The ion source NIO1 (Negative Ion Optimization 1) was developed and installed as a reduced-size model of multi-aperture sources used in neutral beam injectors. NIO1 beam optics is optimized for a 130 mA H- current (subdivided in 9 beamlets) at a Vs=60 kV extraction voltage, with an electron-to-ion current ratio Rj up to 2. In an initial phase, NIO1 was operated with Vs=0 to verify the coupling of radiofrequency (rf) power Pf to plasma. The distinction between capacitively coupled plasma (E-mode, consistent with a low electron density plasma ne) and inductively coupled plasma (H-mode, requiring larger ne) was clearly related to several experimental signatures, especially for air or nitrogen plasmas, where E to H transition was observed with Pf about 0.5 kW (with hysteresis). In hydrogen, the same transition may require about 1 kW, so that air cooling of the rf window was improved. Beams of H- and O- were separately extracted (using pure gases as input); since no caesium is yet introduced into the source, the expected ion currents are typically lower than 10 mA; this requires a lower acceleration voltage Vs (to keep the same perveance).
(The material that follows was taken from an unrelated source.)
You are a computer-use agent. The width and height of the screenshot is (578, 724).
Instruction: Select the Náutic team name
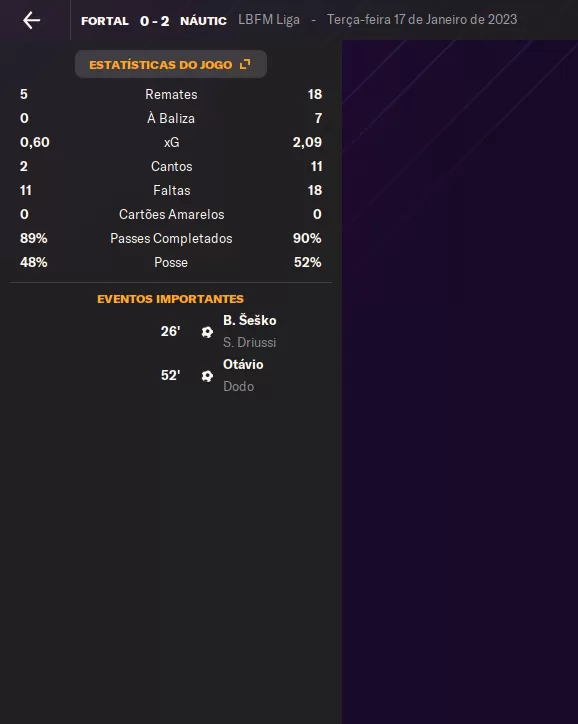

Operation at lower voltages and current (as appropriate in this phase) is possible, but use of weaker deflection magnets in the extraction grid (EG) or use of heavier gases (oxygen) is then advisable. Preliminary experiments indicate the need of increasing the ampere-turns in magnetic filter and the bias voltage to reduce Rj (still very large, about 150 for oxygen), in qualitative agreement with theoretical and numerical models. In a separate test stand, NIO1 caesium oven was tested, with deposition on a molybdenum substrate, and advanced Cs dispensers are in development.